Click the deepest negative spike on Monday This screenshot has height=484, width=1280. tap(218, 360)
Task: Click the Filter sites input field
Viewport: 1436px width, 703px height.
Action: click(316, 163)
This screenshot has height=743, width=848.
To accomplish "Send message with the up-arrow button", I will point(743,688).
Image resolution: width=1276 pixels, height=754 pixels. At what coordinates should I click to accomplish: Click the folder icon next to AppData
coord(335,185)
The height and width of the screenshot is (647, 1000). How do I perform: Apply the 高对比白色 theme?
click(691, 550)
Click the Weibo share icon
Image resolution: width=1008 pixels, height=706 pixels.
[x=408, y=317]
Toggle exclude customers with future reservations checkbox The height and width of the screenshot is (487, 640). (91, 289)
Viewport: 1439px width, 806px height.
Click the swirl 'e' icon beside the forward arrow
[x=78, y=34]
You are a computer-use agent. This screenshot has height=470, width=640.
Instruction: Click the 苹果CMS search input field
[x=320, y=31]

************

*Aim of the exercise*
Retype, exactly as written, each line from the one containing "Image resolution: width=1276" through the last line of the listing above, and leave out all other lines.

*Answer space*
Image resolution: width=1276 pixels, height=754 pixels. At what coordinates should I click to accomplish: Click the folder icon next to AppData
coord(335,185)
The height and width of the screenshot is (647, 1000). How do I perform: Apply the 高对比白色 theme?
click(691, 550)
Click the Weibo share icon
Image resolution: width=1008 pixels, height=706 pixels.
[x=408, y=317]
Toggle exclude customers with future reservations checkbox The height and width of the screenshot is (487, 640). (91, 289)
Viewport: 1439px width, 806px height.
Click the swirl 'e' icon beside the forward arrow
[x=78, y=34]
You are a computer-use agent. This screenshot has height=470, width=640.
Instruction: Click the 苹果CMS search input field
[x=320, y=31]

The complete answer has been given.